The site, Carolee.com, is a crucial link to the store conceptually as well, since it furthers the Carolee brand strategy’s mandate to create a distinct world around a full assortment of jewelry and other accessories.
The Web site design echoes the look and feel of the new store concept and includes several features that speed the shopping process.
A consumer can quickly locate merchandise featured on the firm’s most recent ads by clicking on a “Get Real” box on the home page. Shopping for other merchandise is segregated by classification via the shopping box. Rather than having to browse through all the earrings or necklaces, a shopper can search by segments such as the latest trends, colored semiprecious gems, freshwater pearls, sterling silver, classic or colored pearls or evening.
The “Your Wedding” space on the site can help a bride to decide on and buy the right accessories for her wedding, via an interactive guide; select gifts for the bridal party, and get other insider tips related to the big event.
In “Your Style,” women can analyze what looks may be best for them. They also have the opportunity to read a trend report and talk to a color expert. A “Your Career” function will offer advice from successful women in a variety of fields and provide links to related sites.

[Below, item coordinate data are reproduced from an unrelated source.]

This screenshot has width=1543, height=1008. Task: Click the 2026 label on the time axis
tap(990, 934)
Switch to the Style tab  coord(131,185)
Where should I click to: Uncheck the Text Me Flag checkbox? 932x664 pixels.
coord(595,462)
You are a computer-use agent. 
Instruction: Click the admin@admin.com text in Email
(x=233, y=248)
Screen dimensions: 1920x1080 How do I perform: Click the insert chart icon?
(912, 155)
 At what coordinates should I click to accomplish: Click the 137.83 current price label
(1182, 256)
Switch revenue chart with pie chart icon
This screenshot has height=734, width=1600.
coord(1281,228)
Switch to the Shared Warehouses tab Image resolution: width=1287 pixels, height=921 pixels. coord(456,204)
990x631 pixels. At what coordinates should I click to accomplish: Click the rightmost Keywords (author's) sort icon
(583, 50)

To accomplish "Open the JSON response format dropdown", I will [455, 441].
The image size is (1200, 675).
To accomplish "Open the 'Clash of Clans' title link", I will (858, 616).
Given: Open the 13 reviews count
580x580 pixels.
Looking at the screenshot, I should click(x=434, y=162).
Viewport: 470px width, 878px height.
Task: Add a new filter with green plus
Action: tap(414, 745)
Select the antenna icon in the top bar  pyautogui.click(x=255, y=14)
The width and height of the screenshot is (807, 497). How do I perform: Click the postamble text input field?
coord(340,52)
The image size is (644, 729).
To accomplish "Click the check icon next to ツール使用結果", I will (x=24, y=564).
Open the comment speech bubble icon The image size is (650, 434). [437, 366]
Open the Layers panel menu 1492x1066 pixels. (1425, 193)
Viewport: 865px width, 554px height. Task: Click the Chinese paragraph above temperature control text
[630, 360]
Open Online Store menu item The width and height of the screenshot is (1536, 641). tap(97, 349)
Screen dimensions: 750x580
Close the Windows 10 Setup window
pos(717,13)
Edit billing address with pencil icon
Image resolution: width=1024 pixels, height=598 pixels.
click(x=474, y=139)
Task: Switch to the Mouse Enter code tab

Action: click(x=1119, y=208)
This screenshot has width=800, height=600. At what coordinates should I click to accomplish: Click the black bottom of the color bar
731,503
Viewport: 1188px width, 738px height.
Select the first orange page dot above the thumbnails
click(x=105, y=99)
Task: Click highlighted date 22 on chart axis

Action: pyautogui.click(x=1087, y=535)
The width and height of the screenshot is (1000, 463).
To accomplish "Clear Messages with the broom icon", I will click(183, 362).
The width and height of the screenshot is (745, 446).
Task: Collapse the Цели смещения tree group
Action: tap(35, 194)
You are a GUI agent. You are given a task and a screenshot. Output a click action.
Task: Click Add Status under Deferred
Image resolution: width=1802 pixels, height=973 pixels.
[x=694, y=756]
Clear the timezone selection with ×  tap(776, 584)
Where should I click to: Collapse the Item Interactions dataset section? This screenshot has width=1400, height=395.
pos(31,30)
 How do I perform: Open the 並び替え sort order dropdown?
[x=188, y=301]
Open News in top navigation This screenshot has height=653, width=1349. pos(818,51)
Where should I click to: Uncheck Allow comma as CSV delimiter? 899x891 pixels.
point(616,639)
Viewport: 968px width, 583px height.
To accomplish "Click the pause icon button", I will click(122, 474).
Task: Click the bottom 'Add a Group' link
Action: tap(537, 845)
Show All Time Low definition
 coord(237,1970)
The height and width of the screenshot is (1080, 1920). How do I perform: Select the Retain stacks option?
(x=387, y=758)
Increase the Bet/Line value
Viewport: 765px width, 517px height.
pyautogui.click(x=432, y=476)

Fulfillment will be handled out of a distribution center in Virginia once the site goes live later this month, which is later than originally planned, according to Carolee Friedlander, president and chief executive.
“The wait was well worth it,” Friedlander said. “You are inviting someone to view your entire genetic code. You don’t get that many chances to inspire a return visit. As part of a long-term strategy, we felt it was more important to get it right than rush to go live.”